▸ **ASSIGNMENT**: Which lines of the listing below contain the string "pyautogui"? Return each of them in full.

▸ **DATA RECORDS**:

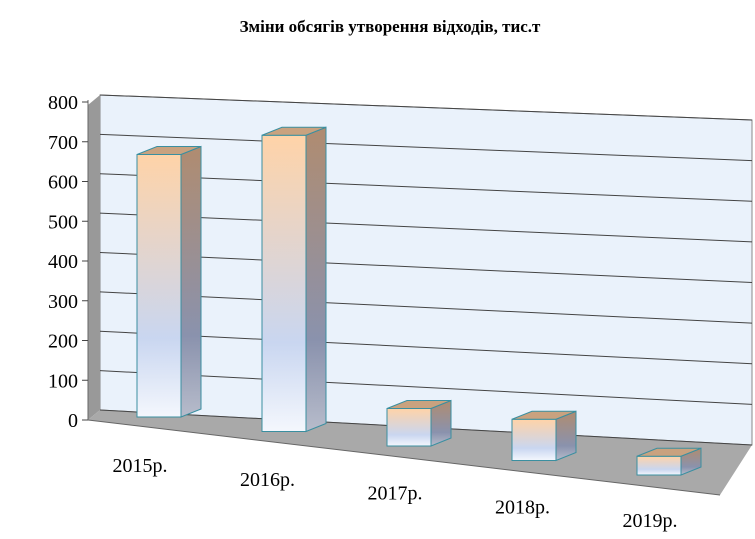 The image size is (755, 539). Describe the element at coordinates (63, 302) in the screenshot. I see `y-tick-label: 300` at that location.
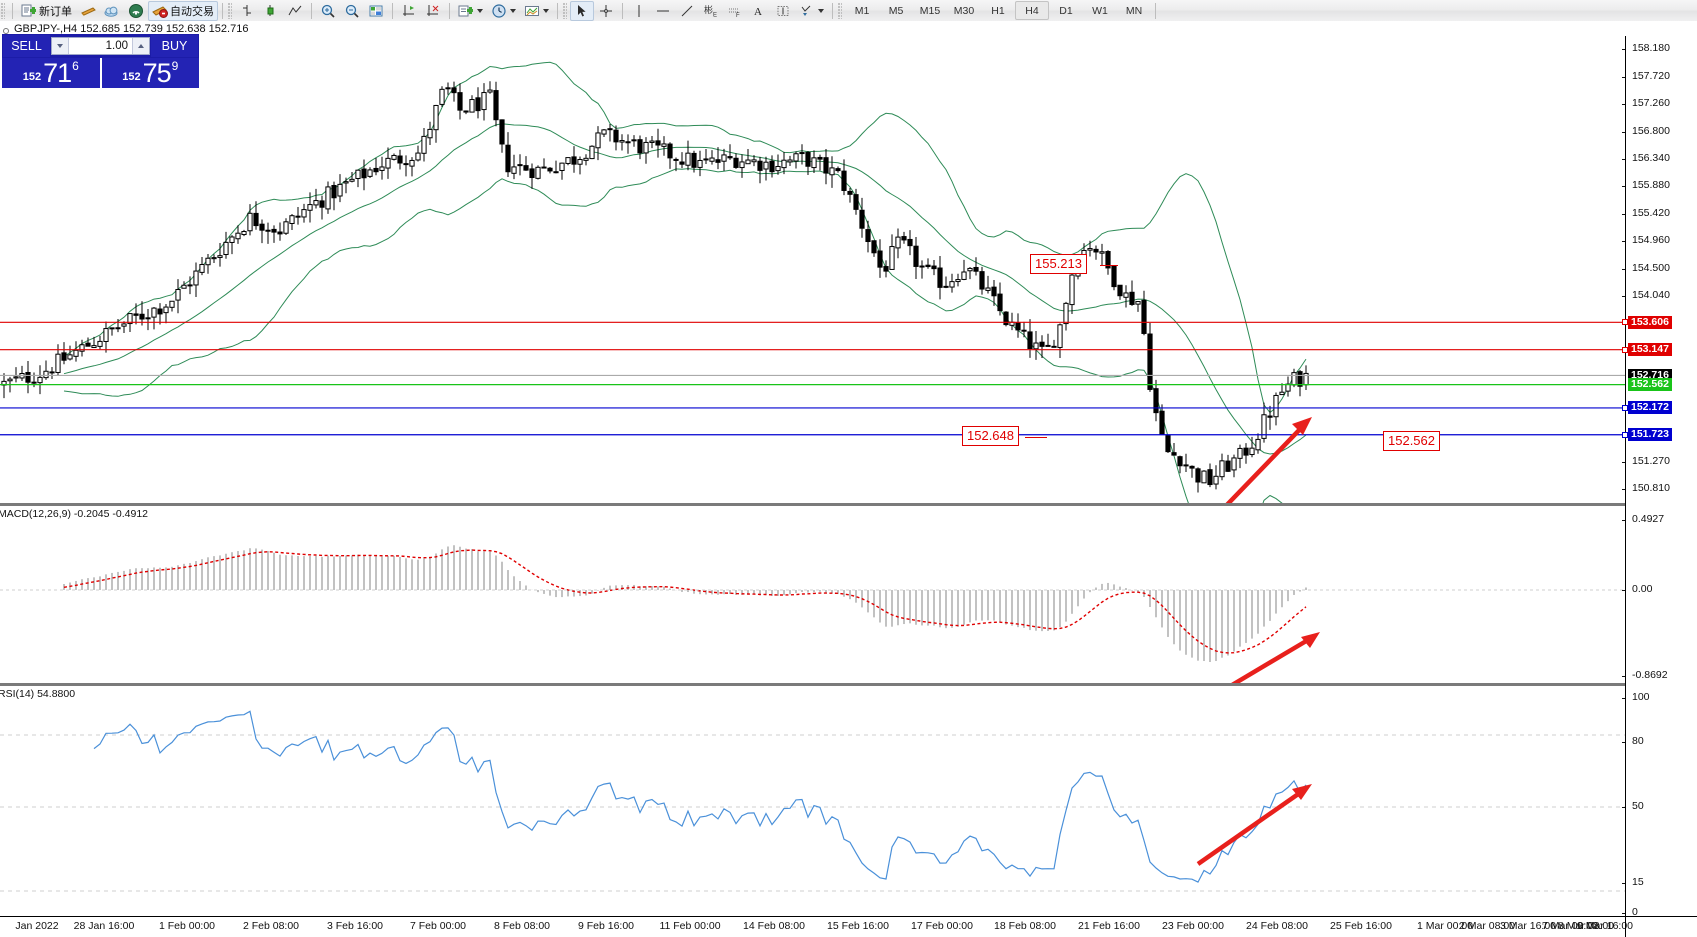  I want to click on volume-stepper: 1.00, so click(100, 46).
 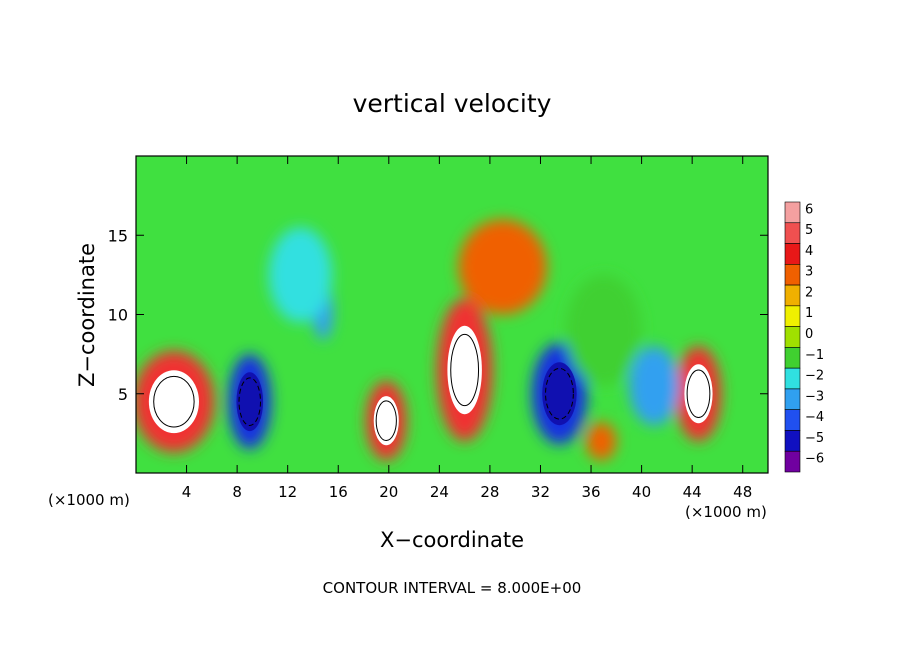 What do you see at coordinates (809, 314) in the screenshot?
I see `colorbar-label: 1` at bounding box center [809, 314].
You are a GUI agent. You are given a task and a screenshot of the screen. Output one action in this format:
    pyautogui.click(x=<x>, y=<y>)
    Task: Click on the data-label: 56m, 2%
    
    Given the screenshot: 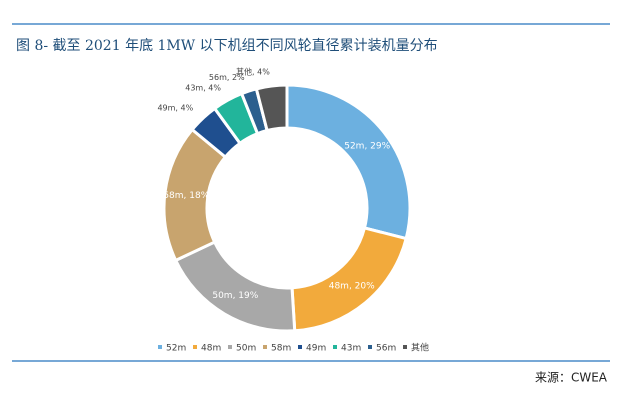 What is the action you would take?
    pyautogui.click(x=227, y=78)
    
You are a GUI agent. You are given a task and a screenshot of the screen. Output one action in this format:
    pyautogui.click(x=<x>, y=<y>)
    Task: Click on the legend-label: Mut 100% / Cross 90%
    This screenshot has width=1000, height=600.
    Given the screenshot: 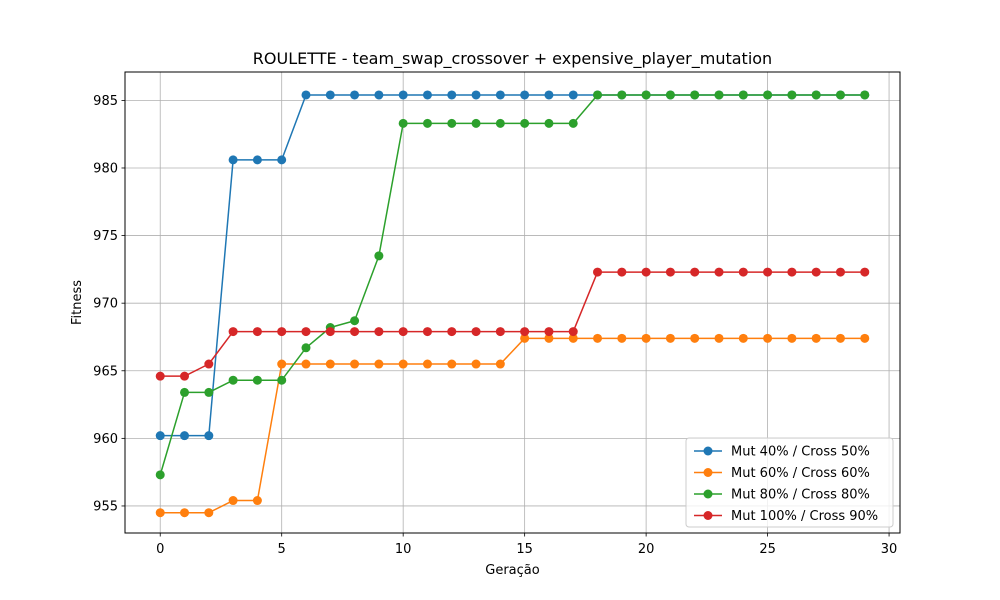 What is the action you would take?
    pyautogui.click(x=804, y=516)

▸ **OUTPUT BELOW**:
    pyautogui.click(x=<x>, y=<y>)
    pyautogui.click(x=227, y=78)
    pyautogui.click(x=<x>, y=<y>)
    pyautogui.click(x=804, y=516)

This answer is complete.